Does this support multi-GPU nodes?¶
Yes. The aggregation parameter controls how per-GPU metrics are combined: max (default), avg, min, or sum. You can also target a specific GPU with gpuIndex.
Does this support scale-to-zero?¶
Yes. Set activationThreshold in the ScaledObject metadata, or use a profile that includes one (e.g., vllm-inference sets activation at 5%). When all GPU metrics drop below the activation threshold, KEDA scales the deployment to zero.

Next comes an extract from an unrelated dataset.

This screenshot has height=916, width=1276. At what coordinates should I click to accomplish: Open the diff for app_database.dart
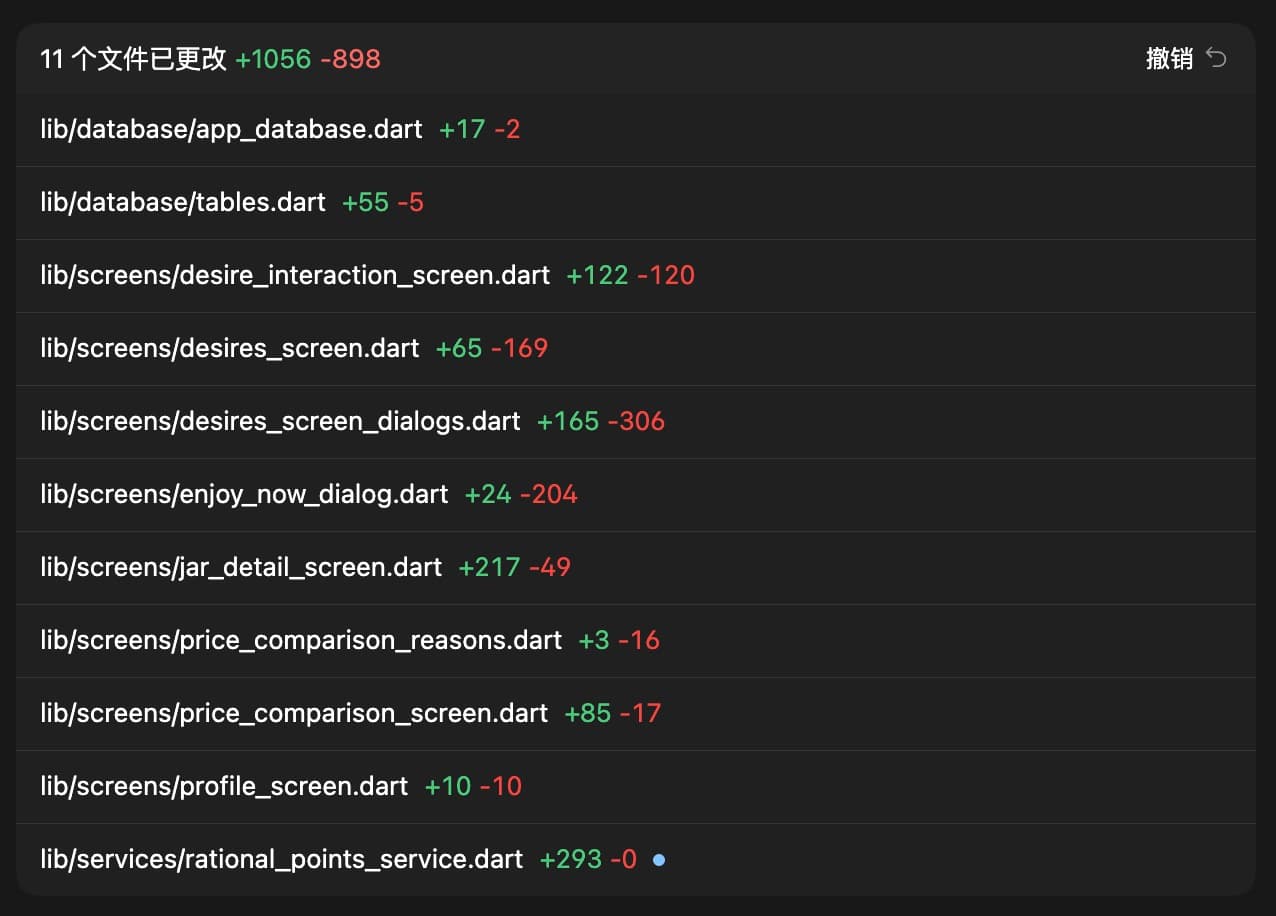[229, 128]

What Kubernetes distributions are supported?¶
Any distribution with NVIDIA GPU nodes and KEDA v2.10+. Tested on: - Oracle OKE - Amazon EKS - Google GKE - Azure AKS - Vanilla kubeadm clusters
Does this work with MIG (Multi-Instance GPU)?¶
Not yet. MIG support is on the roadmap. Each MIG instance exposes separate NVML handles, so the scaler would need to enumerate partitions within a physical GPU.
What happens if the scaler pod crashes?¶
KEDA falls back to the last known metric value for a short grace period, then stops scaling (safe default). The DaemonSet controller restarts the scaler pod automatically. Since each node runs its own scaler instance, a crash on one node doesn't affect scaling on other nodes.
How is this different from the Kubernetes Custom Metrics API?¶
The Custom Metrics API requires you to build and maintain a custom metrics server. keda-gpu-scaler is a pre-built solution that plugs directly into KEDA's external scaler interface — no custom code needed.